(Dataset entries)
::::::
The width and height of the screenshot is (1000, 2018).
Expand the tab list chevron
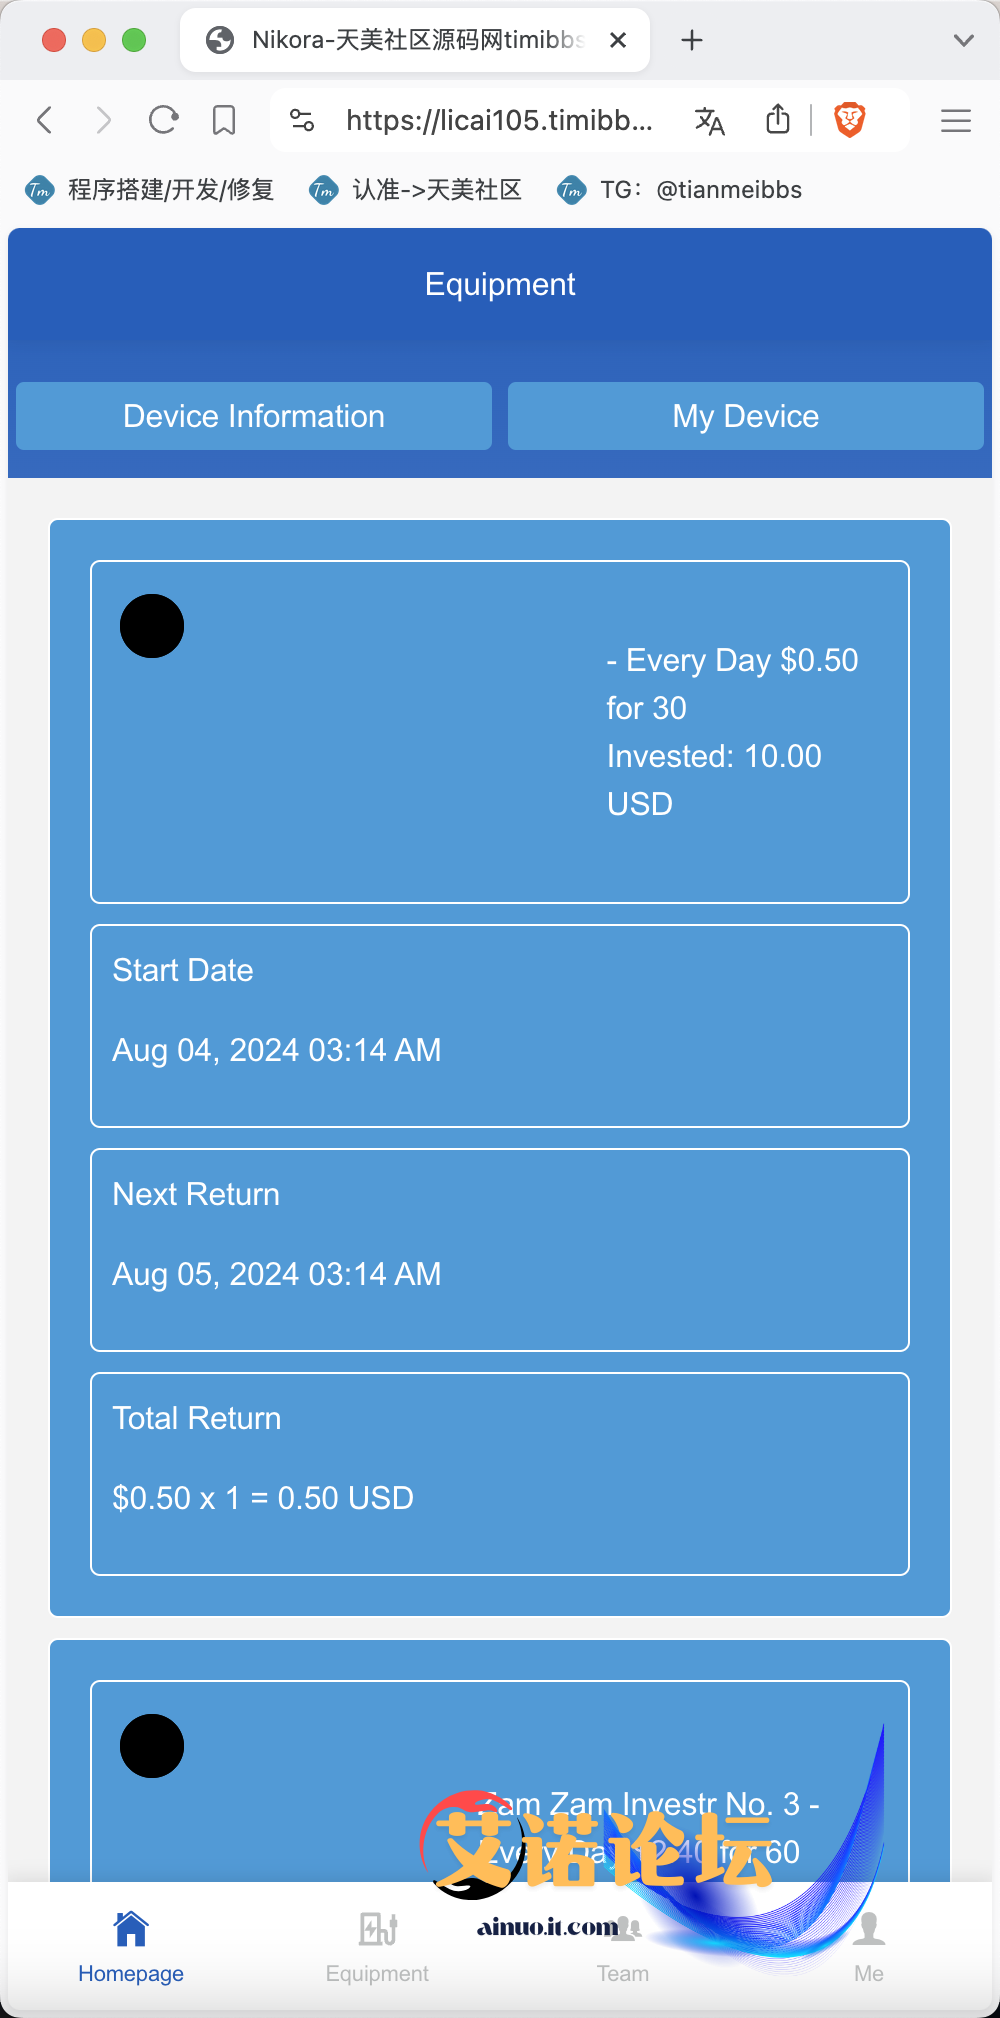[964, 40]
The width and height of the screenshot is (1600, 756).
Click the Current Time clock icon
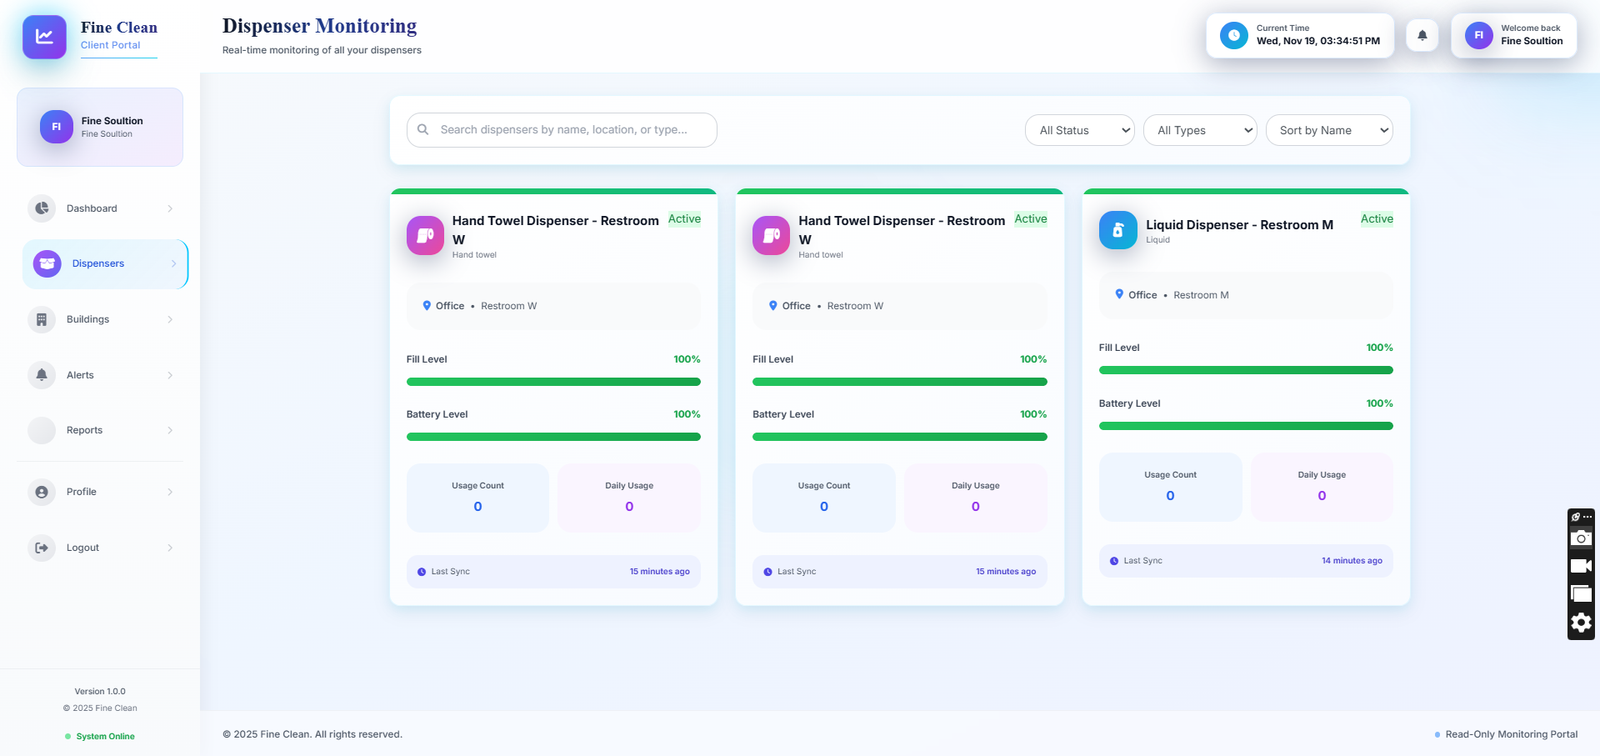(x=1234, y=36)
::::::
__Problem details__. Quote every record above exactly, omitting any pictures they contain.

__Result of the exercise__.
The width and height of the screenshot is (1000, 2018).
Expand the tab list chevron
[964, 40]
The width and height of the screenshot is (1600, 756).
Click the Current Time clock icon
(x=1234, y=36)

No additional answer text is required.